Brendels Repertoire reicht von Bach bis Schönberg. Er hat als erster das Klavierwerk Beethovens in seiner Gesamtheit aufgenommen und war auch maßgeblich an der Neuentdeckung der Klavierwerke Liszts beteiligt. In den vergangenen Jahren zählten Mozarts Sonaten und Beethovens Cellowerk, das er mit seinem ebenfalls hochbegabten Sohn Adrian erschließt, zur Brendels Oeuvre in Konzerten und Aufnahmen, ebenso Schuberts Winterreise und der Schwanengesang von Matthias Görne. Als Schriftsteller trat Brendel mit musikalischen Essays und mehreren Gedichtbänden hervor.

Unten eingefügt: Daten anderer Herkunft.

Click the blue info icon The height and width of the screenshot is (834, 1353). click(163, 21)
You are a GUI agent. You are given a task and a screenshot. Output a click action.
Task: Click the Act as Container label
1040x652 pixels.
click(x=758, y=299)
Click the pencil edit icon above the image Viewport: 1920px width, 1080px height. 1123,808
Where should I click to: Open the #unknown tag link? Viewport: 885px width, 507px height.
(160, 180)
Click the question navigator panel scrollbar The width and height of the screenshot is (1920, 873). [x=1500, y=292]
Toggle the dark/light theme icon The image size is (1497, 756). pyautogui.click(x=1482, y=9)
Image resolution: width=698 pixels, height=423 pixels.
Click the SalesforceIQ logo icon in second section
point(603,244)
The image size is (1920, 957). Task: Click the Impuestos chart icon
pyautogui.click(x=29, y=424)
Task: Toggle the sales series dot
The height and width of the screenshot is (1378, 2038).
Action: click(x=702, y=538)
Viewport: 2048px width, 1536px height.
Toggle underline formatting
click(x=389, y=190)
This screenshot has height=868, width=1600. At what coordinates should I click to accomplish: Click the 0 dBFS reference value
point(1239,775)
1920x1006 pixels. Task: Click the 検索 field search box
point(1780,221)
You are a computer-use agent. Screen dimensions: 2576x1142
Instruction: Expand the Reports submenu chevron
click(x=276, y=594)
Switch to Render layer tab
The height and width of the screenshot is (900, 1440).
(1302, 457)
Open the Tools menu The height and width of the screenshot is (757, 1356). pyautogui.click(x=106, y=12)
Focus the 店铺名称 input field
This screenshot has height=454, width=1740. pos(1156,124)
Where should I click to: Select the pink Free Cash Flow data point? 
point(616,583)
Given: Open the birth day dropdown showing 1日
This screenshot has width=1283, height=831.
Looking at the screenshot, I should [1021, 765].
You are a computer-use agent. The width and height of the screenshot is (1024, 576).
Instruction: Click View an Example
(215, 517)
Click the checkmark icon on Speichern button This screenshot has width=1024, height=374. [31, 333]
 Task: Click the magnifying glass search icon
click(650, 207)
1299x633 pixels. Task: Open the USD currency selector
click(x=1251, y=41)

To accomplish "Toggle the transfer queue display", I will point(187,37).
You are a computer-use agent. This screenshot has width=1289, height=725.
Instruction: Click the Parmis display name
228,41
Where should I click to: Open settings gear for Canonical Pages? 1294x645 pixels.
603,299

Zum Beispiel sind Gedanken und Reden unter dem Titel „Über Musik" erschienen.
 
 
Alfred Brendel wurde bereits vielfach für sein künstlerisches Engagement ausgezeichnet, er ist u. a. Ehrendoktor der Universitäten London, Oxford und Yale sowie Ehrenmitglied der Wiener Philharmoniker.
Brendel, der als wirklich Berufener bezeichnet wird, war 1949 erstmals im Grazer Musikverein zu Gast. Damals wie am gestrigen Abend zog er sein Publikum wie magisch in den Bann.